Cashdollar describes the Muse as, “A creative outlet where students can publish their work and their expression,” adding, “We accept writing, art, drawing, photography, and even music and visual art.” Visual art refers to videos, so if a student wishes to submit a video of theirs for other students to see, it’s definitely welcomed. As for music, Manitou Muse will have access to Mass Media’s sound studio, so applicants can contact the magazine if they want to record their music with the high-quality studio. Additionally, applicants can submit their choreography or dance.

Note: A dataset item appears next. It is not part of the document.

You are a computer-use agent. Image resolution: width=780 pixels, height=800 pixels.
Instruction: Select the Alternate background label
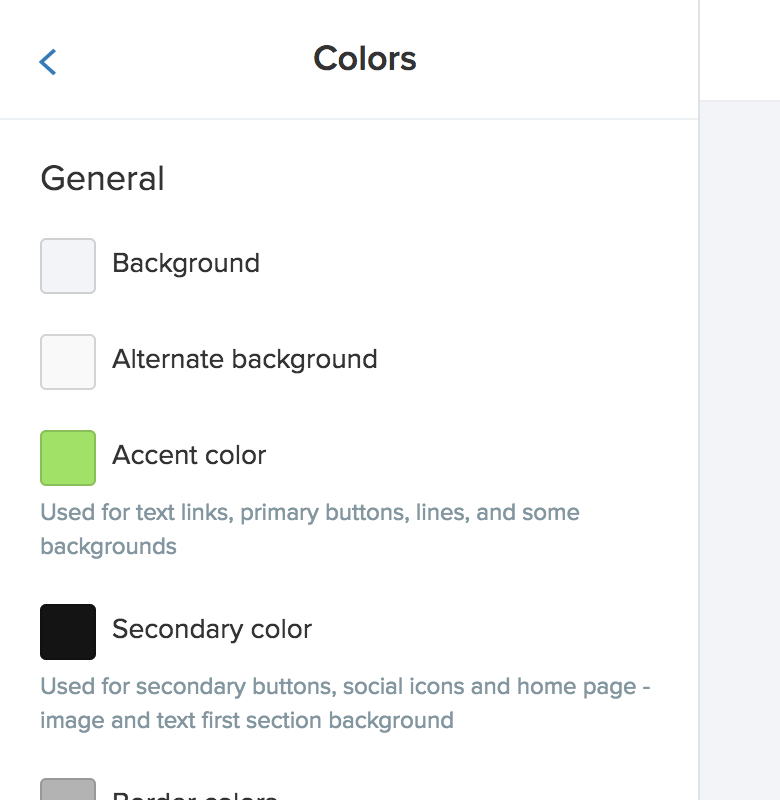pos(245,359)
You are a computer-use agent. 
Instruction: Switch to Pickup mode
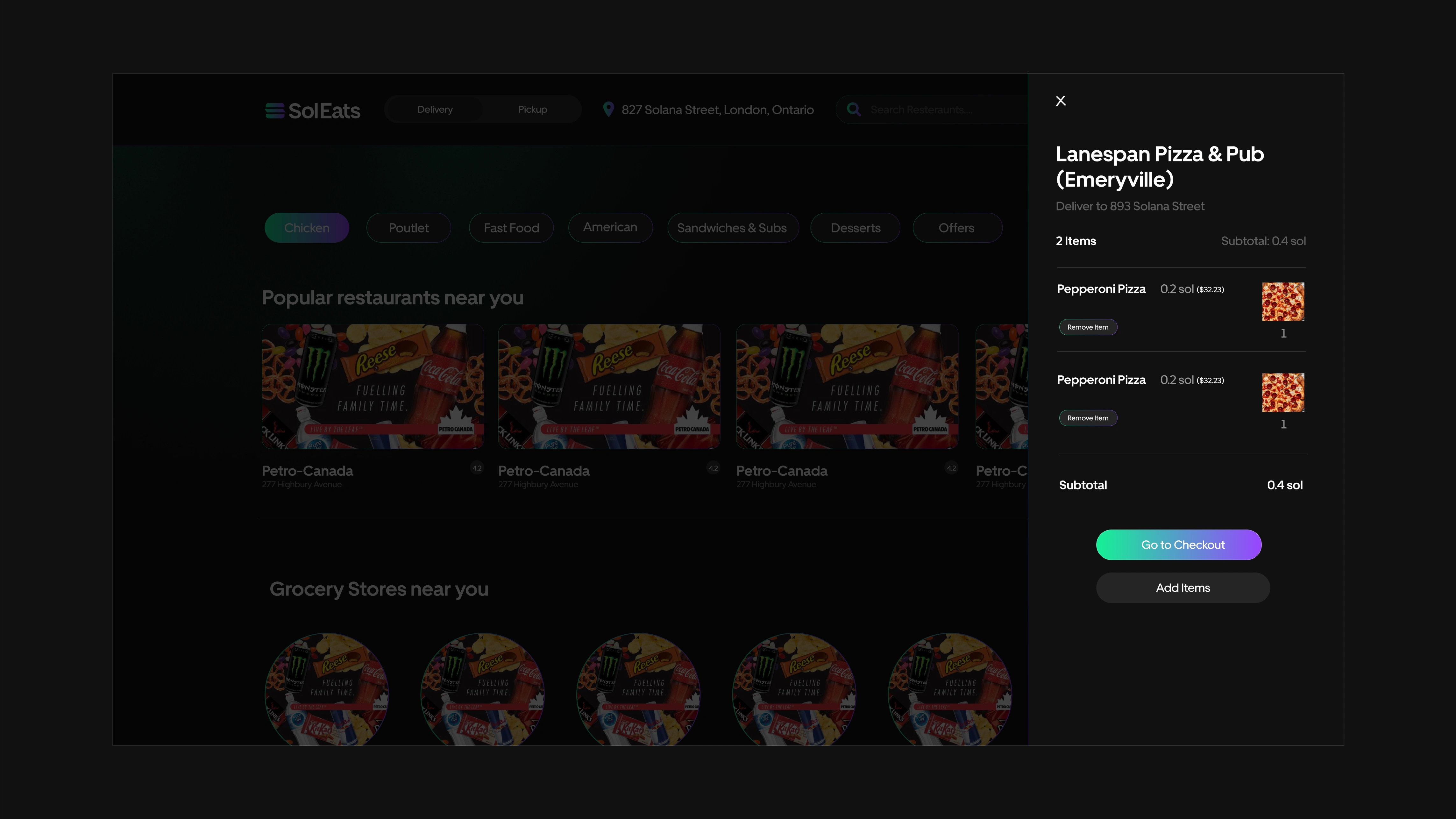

This broad range of accepted art mediums was extended from just creative writing during the magazine’s planning phase, as Cashdollar wants the Muse to welcome all forms of student self-expression. This way, more people should submit their content than if it was locked down to just creative writing. According to Cashdollar, “Anything you consider to be a creative outlet” is suitable for submission to the magazine. “I want to make a place where people can publish their art, and have an outlet for that, and be able to express themselves through that,” she said.

The process of submitting content is, as Cashdollar explains, “Kind of confusing, but really important.” Administrators Glenn Hard and Kolleen Johnson didn’t want the school to be held accountable for any inappropriate content that may be submitted, so they assisted Cashdollar in making sure that the content creators are the ones held responsible for their content. Currently, there is a tab at the top of the website titles “Policies,” in which the content creators must read through the information in “Goal and Disclaimer” and agree to be held responsible for their submitted content before their work will be published. Afterwards, Cashdollar can begin publishing content from the submitter. And from then on, any content wished to be submitted will be sent to the Manitou Muse’s email, where it can be processed and be placed into that creator’s profile page.

To advertise the Manitou Muse, Cashdollar has created Facebook and Instagram accounts for it. Additionally, she hung up posters around the school. This will give her direct advertising to the demographic that she’s targeting the most, her fellow students.

The inspiration for the magazine came from Cashdollar’s English teacher, Dr. Jessica Robinson. The two worked with Amy Rockenbach to put the Muse together. Cashdollar gravitated towards the idea because of her passion for reading and writing. She wanted a place where people could express themselves creatively, at the same time helping out with their college and job applications. “If you’re interested in getting a major in something you publish or submit, or even if you’re getting a job with something involved with that, it’s definitely something that looks good on a job or college application because you can say, ‘Hey! I’m a published artist,'” said Cashdollar.

Cashdollar hopes that the Manitou Muse will get enough submissions that she’ll be able to create hard copies next year. “My goal right now is to get enough submissions that maybe at the end of this year we might be able to do that, and have a hard copy with all the best submissions.”

Moreover, she plans on passing on leadership of the Muse at the end of her senior year, as she won’t be managing it past her high school years. Her plan is to pick out a suitable candidate her senior year, mentor them throughout the year, and hand it off once she leaves. “My plan at the moment is that it’ll kinda be something like The Prospector, where my senior year I’ll pick out a little mentee, and train them throughout my senior year, and I’ll kind of hand it off to them once I leave. And I hope that it’s something that won’t die once I graduate. Like it’ll go past me and continue growing, and when I’m like 24 and graduate from college, I can look back and be like, ‘See that? I made that!'”

Overall, the Manitou Muse is an exciting prospect for Cashdollar, proving that it’s never too early to start preparing for the future. Her literary magazine will be beneficial to college and job applications, both for herself and content submitters, and it should be a fun place where creativity and expression run free.